When considering a mortgage, it's essential to weigh the potential benefits of long-term fixed rates versus shorter-term ones. While the arrangement fees might be similar, going for a longer-term fix could provide more stability, especially if mortgage rates become more competitive in the future. However, there's a risk that hope, rather than solid investment decisions, might drive this choice. Regarding Adam's question, leverage is a significant advantage in property investment, allowing investors to grow their wealth faster than with other investment types. It's highly unlikely that mortgage companies will link their loans to inflation, as this goes against their business model, which has remained consistent for centuries. While it's natural to consider potential risks, the fundamental nature of how leverage works in property investment remains strong.
Leverage and Inflation: Banks profit from lending and leverage can increase potential gains during inflation. However, extreme economic conditions and potential tax changes could impact its effectiveness.

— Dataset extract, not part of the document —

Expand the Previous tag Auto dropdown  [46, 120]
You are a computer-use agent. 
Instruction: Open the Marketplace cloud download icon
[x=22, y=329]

Banks make money by extending loans and the more business they do, the better. Leverage, or borrowing to increase potential gains, can be beneficial for individuals during inflation. However, extreme economic conditions like deflation or hyperinflation could significantly impact the effectiveness of this strategy. Additionally, potential changes in taxation, such as increased capital gains tax, could make using leverage less appealing. While economic conditions are subject to change, the principle of using leverage and benefiting from inflation is considered fundamental and stable by some experts.